Figure 1.

Tissue-based hypothesis development and testing in the Big Data Era. (a) Beginning with an idea rooted in biophysics, such as tissue stiffness increasing with tissue levels of the abundant biopolymer collagen 1, one can query publicly available ’omics data sets for three-dimensional (3D) tissue and seek out other factors that correlate with collagen 1. Such data sets are standardized and provide relative concentrations or sequence information, or both. Scaling relations as power laws in log–log plots would be particularly sensible for relationships between polymers, given collagen as an implicit expression of stiffness. The sketched plot illustrates, for example, a gene expression dataset in which two genes increase in relative level when plotted against the relative level of a third gene, whereas one gene remains relatively constant.
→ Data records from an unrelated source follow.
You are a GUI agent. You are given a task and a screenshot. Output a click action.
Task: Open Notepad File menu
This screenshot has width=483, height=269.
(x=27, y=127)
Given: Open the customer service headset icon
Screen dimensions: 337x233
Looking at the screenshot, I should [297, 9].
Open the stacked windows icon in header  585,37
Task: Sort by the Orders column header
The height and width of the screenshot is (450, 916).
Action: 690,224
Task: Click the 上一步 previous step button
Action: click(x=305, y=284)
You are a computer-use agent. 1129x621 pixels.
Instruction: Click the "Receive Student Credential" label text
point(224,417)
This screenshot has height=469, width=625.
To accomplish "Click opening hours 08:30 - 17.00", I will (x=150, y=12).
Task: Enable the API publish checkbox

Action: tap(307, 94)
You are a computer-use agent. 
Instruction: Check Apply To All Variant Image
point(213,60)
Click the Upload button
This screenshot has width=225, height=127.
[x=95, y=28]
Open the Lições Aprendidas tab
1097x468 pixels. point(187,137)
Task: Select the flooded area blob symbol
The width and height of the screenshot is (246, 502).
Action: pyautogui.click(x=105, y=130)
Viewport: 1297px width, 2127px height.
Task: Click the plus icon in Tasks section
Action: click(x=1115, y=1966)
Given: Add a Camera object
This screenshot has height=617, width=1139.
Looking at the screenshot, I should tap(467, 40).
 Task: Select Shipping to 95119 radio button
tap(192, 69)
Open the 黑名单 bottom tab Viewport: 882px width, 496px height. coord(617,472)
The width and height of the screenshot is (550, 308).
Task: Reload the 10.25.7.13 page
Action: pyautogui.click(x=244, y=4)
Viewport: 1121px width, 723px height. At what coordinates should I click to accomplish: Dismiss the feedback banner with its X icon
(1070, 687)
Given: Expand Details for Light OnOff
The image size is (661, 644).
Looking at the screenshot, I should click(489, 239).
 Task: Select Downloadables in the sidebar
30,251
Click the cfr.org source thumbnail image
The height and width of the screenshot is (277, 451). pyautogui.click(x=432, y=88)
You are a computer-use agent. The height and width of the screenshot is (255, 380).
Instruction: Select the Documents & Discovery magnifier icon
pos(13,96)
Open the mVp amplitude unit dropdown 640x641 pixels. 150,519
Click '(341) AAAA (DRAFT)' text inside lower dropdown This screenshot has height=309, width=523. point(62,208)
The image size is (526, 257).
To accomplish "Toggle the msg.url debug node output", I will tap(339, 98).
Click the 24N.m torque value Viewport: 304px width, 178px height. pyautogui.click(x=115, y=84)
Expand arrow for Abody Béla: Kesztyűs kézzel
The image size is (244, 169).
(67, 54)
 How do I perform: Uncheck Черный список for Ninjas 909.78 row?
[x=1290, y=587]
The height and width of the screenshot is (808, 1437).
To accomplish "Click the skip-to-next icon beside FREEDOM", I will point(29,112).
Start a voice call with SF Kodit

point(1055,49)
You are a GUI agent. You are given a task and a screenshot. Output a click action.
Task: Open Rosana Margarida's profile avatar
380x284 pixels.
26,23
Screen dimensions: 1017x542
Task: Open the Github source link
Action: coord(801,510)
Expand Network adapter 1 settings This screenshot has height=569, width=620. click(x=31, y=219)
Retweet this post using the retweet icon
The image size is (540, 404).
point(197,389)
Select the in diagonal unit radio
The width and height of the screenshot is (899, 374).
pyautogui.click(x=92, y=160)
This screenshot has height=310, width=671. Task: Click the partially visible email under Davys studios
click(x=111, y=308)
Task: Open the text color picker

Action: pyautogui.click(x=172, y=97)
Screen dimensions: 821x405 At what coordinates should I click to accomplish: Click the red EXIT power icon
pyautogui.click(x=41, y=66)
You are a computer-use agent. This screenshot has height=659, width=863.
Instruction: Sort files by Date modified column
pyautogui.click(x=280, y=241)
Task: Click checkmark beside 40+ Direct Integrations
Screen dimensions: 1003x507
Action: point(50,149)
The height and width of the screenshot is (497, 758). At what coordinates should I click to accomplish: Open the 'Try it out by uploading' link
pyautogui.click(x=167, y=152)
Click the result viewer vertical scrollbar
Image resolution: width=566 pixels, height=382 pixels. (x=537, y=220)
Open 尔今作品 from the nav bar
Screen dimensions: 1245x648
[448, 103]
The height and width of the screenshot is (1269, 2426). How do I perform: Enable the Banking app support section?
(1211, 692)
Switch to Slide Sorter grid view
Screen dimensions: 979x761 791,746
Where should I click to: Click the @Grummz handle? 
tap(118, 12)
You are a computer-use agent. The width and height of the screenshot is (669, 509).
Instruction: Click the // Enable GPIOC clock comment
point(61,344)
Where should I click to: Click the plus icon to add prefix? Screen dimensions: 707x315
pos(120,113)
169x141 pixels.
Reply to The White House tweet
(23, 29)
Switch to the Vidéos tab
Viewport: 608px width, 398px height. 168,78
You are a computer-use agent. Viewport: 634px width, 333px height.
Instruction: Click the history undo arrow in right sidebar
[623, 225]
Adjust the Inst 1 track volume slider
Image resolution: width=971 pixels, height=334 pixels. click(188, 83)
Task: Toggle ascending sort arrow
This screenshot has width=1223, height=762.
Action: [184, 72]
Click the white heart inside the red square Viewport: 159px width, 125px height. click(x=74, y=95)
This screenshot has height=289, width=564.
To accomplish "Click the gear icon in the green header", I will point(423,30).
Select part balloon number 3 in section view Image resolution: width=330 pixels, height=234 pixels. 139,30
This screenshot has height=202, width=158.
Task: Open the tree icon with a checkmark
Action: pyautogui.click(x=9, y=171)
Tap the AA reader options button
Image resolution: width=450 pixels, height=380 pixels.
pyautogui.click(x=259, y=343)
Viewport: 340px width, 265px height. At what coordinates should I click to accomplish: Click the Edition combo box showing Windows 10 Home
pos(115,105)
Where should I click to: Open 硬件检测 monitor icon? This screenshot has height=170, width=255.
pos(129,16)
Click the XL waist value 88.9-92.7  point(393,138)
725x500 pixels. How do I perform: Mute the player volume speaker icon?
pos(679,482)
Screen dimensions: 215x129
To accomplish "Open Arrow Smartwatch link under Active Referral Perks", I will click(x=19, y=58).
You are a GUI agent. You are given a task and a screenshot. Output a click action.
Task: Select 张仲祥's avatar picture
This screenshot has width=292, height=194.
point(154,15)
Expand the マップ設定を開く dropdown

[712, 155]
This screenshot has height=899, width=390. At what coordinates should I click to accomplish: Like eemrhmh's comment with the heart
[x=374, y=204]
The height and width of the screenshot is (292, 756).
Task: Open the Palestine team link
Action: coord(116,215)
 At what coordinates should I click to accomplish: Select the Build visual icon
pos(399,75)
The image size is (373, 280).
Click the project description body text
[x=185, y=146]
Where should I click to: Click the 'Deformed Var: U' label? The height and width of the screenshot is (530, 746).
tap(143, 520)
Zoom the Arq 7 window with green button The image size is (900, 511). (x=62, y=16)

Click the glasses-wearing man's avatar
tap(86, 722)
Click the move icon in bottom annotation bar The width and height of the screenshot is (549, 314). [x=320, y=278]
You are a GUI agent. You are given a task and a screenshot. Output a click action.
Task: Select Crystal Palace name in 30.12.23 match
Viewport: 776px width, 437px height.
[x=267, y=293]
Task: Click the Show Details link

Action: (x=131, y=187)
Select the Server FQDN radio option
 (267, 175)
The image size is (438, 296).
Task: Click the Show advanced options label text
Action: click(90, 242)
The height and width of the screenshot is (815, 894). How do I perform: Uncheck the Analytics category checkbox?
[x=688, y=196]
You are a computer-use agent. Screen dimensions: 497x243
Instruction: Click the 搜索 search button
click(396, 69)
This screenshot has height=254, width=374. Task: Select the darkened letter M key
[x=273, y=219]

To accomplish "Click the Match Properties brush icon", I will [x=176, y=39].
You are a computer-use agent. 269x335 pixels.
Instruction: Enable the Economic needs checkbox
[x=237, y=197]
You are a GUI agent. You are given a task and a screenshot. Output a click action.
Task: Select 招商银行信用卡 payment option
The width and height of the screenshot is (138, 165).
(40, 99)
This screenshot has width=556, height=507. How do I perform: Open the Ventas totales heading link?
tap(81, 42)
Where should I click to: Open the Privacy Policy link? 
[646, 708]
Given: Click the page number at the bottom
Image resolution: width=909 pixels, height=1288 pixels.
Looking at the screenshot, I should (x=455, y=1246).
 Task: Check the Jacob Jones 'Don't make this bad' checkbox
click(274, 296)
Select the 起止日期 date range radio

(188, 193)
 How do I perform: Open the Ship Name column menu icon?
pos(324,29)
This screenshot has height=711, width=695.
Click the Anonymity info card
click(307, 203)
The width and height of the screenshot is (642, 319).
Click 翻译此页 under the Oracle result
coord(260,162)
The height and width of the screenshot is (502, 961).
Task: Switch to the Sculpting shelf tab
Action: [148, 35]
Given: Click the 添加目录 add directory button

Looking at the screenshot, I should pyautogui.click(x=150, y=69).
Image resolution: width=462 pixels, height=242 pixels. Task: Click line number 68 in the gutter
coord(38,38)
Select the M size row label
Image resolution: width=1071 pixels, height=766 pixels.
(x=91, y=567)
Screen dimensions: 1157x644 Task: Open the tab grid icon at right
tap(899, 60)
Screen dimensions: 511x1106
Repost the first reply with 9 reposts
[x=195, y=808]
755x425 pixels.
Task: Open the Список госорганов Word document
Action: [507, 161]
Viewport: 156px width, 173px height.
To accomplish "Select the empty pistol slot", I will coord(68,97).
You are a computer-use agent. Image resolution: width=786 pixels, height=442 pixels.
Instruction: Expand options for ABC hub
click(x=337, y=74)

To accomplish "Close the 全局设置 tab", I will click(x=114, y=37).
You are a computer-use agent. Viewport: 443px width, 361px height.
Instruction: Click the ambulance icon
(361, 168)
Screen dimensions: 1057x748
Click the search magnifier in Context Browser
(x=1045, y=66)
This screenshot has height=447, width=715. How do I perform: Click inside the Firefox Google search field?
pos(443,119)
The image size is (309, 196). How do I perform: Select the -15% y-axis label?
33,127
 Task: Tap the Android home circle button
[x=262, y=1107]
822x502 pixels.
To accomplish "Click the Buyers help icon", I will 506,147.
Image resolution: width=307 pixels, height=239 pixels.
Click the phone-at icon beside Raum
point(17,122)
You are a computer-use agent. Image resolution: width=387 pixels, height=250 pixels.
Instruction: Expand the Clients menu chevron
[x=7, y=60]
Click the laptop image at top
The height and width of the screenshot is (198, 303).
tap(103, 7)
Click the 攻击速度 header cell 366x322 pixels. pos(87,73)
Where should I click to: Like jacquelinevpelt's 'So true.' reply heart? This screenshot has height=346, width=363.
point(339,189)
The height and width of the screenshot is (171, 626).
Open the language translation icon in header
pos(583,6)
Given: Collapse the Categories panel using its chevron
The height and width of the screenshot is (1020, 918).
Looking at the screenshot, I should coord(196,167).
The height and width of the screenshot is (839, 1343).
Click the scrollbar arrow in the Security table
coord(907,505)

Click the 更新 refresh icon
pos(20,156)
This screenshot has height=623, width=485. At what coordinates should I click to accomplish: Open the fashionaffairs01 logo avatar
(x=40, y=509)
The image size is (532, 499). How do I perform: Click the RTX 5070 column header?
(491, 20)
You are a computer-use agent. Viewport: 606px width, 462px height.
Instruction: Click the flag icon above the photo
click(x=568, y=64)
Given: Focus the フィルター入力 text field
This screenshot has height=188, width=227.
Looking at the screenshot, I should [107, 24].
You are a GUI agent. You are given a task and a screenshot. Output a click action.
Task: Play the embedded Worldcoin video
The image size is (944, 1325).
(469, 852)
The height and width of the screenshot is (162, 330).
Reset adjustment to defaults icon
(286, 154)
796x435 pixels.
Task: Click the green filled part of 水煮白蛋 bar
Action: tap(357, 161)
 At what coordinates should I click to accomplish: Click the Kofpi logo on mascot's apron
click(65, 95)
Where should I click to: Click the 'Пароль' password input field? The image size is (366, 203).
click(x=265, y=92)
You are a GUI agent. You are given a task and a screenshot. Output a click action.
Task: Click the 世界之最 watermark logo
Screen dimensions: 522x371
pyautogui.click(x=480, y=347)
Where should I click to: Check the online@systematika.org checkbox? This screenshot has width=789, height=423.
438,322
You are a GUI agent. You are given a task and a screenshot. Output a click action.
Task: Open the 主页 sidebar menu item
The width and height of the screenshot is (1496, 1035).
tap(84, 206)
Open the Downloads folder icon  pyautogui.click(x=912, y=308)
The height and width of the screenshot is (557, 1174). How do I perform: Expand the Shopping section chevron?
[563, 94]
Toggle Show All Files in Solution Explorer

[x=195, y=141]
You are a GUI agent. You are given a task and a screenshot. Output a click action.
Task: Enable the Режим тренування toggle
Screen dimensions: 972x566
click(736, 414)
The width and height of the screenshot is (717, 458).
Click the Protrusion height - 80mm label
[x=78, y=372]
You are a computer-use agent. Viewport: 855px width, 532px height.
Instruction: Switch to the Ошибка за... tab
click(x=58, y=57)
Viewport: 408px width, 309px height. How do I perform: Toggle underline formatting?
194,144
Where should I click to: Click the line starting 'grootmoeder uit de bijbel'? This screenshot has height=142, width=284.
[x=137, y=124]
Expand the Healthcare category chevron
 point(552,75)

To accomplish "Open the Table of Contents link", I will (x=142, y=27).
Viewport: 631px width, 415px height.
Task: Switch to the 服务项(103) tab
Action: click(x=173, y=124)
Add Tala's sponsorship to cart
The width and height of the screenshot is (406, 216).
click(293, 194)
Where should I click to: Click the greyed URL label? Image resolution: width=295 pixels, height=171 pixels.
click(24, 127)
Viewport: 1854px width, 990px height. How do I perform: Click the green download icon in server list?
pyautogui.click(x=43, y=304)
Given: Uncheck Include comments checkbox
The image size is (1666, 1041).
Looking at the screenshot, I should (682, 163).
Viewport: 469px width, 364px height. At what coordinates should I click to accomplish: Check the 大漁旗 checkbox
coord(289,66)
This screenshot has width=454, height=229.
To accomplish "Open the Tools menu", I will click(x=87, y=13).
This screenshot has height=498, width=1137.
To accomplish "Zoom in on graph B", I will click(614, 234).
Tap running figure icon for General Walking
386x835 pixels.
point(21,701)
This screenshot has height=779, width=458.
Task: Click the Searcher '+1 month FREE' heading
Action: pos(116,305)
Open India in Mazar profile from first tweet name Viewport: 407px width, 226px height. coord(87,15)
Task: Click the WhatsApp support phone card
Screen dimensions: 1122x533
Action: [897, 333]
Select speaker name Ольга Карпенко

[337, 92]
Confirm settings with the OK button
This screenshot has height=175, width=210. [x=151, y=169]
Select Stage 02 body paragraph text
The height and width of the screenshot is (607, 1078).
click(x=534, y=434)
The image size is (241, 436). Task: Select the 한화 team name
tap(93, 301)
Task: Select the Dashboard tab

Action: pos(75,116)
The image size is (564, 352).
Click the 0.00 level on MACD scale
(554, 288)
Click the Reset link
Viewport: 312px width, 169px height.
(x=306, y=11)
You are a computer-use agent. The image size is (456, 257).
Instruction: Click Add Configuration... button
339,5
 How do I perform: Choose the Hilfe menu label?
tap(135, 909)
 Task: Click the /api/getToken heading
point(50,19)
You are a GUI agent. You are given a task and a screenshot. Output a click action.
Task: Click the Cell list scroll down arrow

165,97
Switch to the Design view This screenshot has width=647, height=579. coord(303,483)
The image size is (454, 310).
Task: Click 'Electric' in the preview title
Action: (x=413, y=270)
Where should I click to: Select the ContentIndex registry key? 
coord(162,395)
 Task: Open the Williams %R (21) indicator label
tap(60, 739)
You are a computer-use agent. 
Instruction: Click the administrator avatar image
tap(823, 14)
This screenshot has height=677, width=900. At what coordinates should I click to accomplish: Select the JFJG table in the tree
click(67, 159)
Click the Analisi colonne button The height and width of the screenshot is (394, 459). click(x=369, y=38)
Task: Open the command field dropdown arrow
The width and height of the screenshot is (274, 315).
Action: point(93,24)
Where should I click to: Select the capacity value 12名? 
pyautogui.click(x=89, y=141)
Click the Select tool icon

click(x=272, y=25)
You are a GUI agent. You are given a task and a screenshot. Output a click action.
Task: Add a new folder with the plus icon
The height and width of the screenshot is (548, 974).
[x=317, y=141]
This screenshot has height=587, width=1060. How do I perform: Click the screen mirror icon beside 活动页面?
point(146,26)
Self-generated ’omics data or other public data sets, or both, can provide a test of the scaling relationship. (b) Reproducible correlations across ’omics analyses might agree, for example, with an increase in lamin A (LMNA) from soft tissue (brain) to stiff tissue (heart), whereas the B-type lamins (LMNB1 and LMNB2) remain constant, as detected by quantitative mass spectrometry (76). (c) To understand molecular mechanisms for such relationships, reductionist approaches include low dimensionality and sparse cultures on 2D gels of controlled stiffness that are coated equally with collagen 1 for cell adhesion. With such systems, studies of mesenchymal stem cells show that lamin A increases (in relative intensity) from soft gels to stiff gels, with mechanisms involving cytoskeletal stress on the nucleus stabilizing lamin A against phosphorylation and degradation (9).